> Supplied text:
________________

[comp.lang.c] Is this a bug, or is it just me?

johng@ecrcvax.UUCP (John Gregor) (12/15/87)

I think I have found a problem.  I know that operations of the same 
precedence can be reordered by the compiler, but I wouldn't think that
all three auto-increments would be done after all the additions.  This
happens on both a vax (4.3bsd) and a Sun-3.

#include <stdio.h>

int sum = 0;
int a[3] = {1, 4, 16};
int i = 0;

main () {
    sum = a[i++] + a[i++] + a[i++];
    printf ("sum: %d      i:%d\n", sum, i);
}

Results in:
sum: 3      i:3

Here is part of the code produced by the sun:

	movl	_i,d0
	lea	_a,a0
	movl	_i,d1
	lea	_a,a1
	movl	a1@(0,d1:l:4),d1
	addl	a0@(0,d0:l:4),d1
	movl	_i,d0
	lea	_a,a0
	addl	a0@(0,d0:l:4),d1
	movl	d1,_sum
	addql	#0x1,_i		    /* Here are the auto-increments */
	addql	#0x1,_i
	addql	#0x1,_i

Jeez, if it has to behave this way, you'd at least think it would optimize
the 3 addql's into 1.  [0.5 * :-)]

Am I missing some obscure part of K&R (I've looked).  Or is this truly a
bug?

			 John Gregor
		johng%ecrcvax.UUCP@germany.CSNET

trt@rti.UUCP (Thomas Truscott) (12/17/87)

In article <464@ecrcvax.UUCP>, johng@ecrcvax.UUCP (John Gregor) writes:
>     sum = a[i++] + a[i++] + a[i++];

Gems like this are posted to Usenet every month or so (it seems),
and the usual response is "Poor grasshopper, read K&R page 50
and stop bothering us".

________________

> Given data:
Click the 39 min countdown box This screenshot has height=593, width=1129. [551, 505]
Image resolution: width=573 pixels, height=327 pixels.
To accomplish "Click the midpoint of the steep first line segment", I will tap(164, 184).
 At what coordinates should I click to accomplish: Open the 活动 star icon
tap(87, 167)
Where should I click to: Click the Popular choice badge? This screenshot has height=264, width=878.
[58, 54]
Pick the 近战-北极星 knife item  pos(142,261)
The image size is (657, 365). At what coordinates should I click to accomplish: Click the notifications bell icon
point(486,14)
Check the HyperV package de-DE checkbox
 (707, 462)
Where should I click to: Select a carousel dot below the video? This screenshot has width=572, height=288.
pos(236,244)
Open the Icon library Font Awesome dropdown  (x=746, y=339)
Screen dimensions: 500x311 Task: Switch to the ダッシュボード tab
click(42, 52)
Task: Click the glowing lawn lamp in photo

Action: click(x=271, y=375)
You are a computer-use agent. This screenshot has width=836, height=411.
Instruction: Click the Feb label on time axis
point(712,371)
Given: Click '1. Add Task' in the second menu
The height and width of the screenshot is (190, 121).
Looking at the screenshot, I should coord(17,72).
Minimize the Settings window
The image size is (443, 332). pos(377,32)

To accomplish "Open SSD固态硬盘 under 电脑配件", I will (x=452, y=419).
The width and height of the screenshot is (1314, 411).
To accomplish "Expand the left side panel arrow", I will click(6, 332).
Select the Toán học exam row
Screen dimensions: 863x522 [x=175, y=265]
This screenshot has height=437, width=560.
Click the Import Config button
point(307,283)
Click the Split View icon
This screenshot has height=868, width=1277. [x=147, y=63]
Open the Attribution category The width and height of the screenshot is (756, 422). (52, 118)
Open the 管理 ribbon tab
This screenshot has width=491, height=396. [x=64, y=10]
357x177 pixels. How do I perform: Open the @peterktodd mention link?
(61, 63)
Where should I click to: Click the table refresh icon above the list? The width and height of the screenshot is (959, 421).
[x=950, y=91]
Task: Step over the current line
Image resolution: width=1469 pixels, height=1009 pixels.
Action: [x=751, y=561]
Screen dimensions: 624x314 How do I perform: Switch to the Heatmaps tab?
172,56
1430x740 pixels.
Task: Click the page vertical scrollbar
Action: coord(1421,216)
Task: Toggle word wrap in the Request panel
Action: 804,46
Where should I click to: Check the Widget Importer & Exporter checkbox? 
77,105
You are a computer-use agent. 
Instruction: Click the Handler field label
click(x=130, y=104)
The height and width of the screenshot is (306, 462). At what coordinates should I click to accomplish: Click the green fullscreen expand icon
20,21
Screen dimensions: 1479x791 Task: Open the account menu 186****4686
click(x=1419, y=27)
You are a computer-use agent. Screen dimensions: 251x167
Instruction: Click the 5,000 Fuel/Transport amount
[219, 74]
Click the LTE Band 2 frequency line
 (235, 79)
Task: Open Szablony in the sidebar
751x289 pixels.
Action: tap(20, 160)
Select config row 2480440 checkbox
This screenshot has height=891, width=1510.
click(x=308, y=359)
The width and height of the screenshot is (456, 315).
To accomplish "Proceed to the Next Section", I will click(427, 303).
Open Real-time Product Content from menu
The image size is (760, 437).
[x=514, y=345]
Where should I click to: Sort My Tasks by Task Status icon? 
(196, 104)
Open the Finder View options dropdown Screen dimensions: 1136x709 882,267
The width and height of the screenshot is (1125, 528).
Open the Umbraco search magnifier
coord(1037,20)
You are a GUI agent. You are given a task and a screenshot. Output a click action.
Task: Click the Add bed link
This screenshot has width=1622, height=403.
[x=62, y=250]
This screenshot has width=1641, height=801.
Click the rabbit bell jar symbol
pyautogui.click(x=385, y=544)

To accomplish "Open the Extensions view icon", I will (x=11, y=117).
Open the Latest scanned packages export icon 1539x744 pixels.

________________

> The tasks:
A) Please rewrite the thread from "johng@ecrcvax.UUCP (John Gregor) (12/15/87)" to "and a Sun-3.", replacing "compiler" with "optimizer".
B) From the rows, collect every line that contains the word "Where".

> Expected results:
A)
johng@ecrcvax.UUCP (John Gregor) (12/15/87)

I think I have found a problem.  I know that operations of the same 
precedence can be reordered by the optimizer, but I wouldn't think that
all three auto-increments would be done after all the additions.  This
happens on both a vax (4.3bsd) and a Sun-3.

B)
Where should I click to: Click the Popular choice badge? This screenshot has height=264, width=878.
Where should I click to: Select a carousel dot below the video? This screenshot has width=572, height=288.
Where should I click to: Click the table refresh icon above the list? The width and height of the screenshot is (959, 421).
Where should I click to: Check the Widget Importer & Exporter checkbox? 
Where should I click to: Sort My Tasks by Task Status icon? 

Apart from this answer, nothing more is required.